Warming Seats at the Hague

John Howard and War Crimes

by BINOY KAMPMARK

The International Criminal Court, active since 2002, is getting busier, though much of its activity still remains buried in preparatory paperwork.  It has begun fielding petitions on a growing list of war criminal suspects with some regularity. The first sign that more work would be coming its way came in March 2003 when the invasion of Iraq took place.  The war crimes dossiers in the hands of activists and non-government groups began thickening. 
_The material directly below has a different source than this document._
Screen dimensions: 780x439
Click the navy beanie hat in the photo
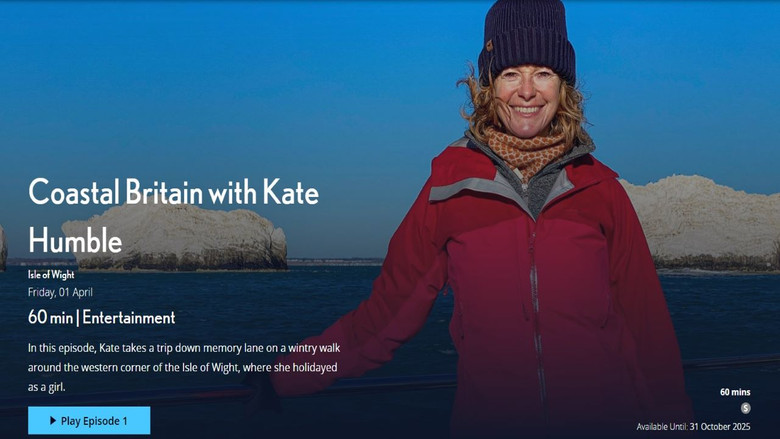point(527,40)
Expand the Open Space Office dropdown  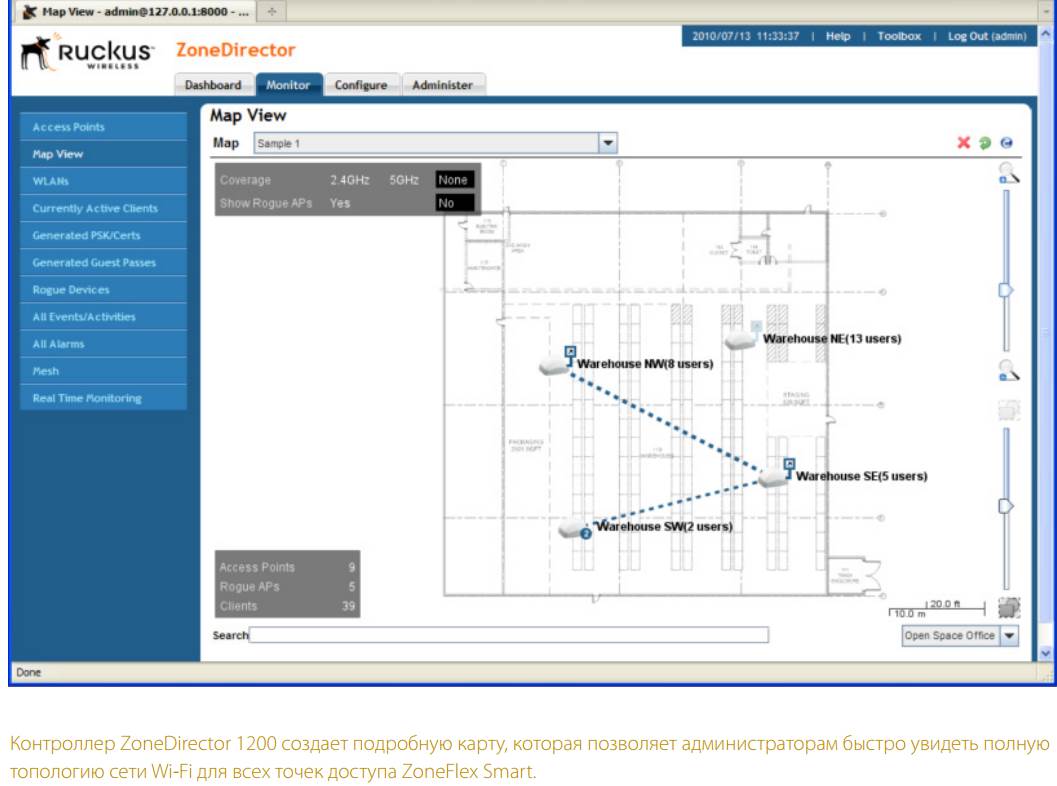(1009, 635)
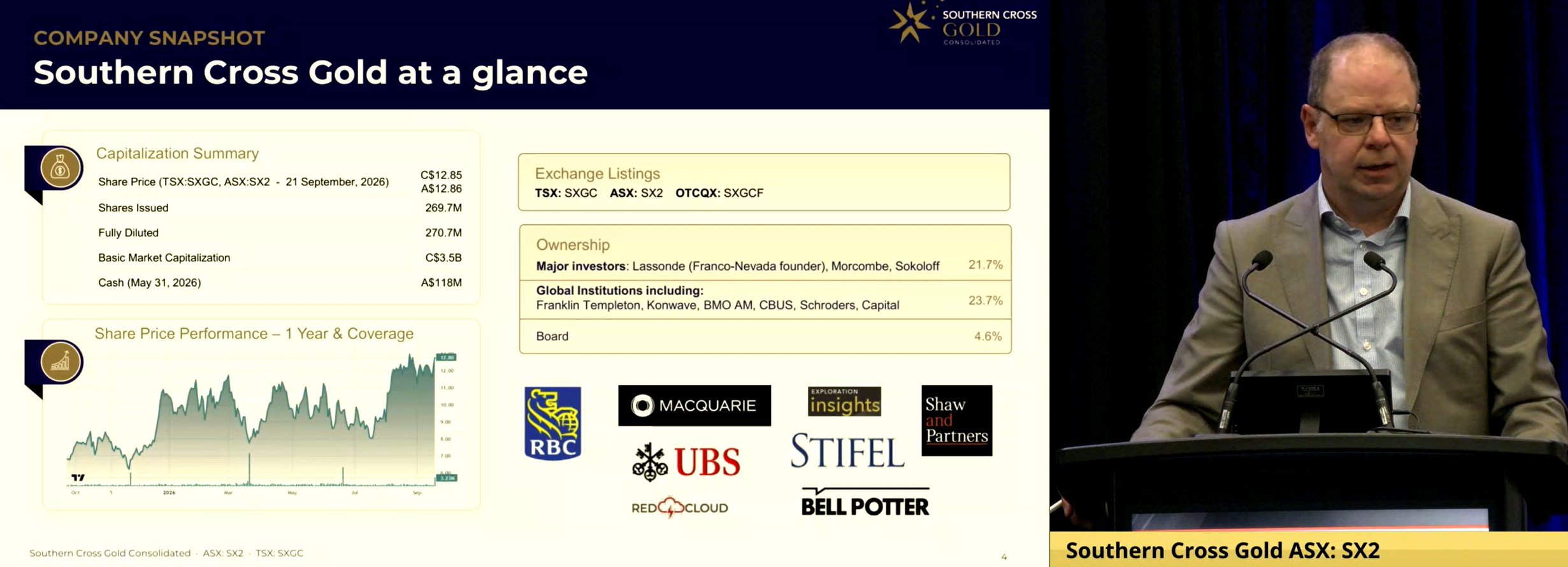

Such activity was given a push by a collection of outraged and eloquent statements on the invasion by a few prominent people, none more distinguished than Harold Pinter.  Pinter’s speech on the occasion of receiving the Nobel Prize of Literature in 2005 bears remembering.  ‘The invasion of Iraq was a bandit act, an act of blatant state terrorism, demonstrating absolute contempt for the concept of international law.’  The lie of emancipation came packed in the forms of cluster bombs, depleted uranium and torture networks.

The candidates as potential bench warmers for the Hague dock are of course, President George W. Bush, and ex-Prime Ministers Tony Blair (Britain) and John Howard (Australia), an Anglo-centric, some might even say Anglospheric cabal that is now receiving the attention of innovative jurists and enterprising activists. 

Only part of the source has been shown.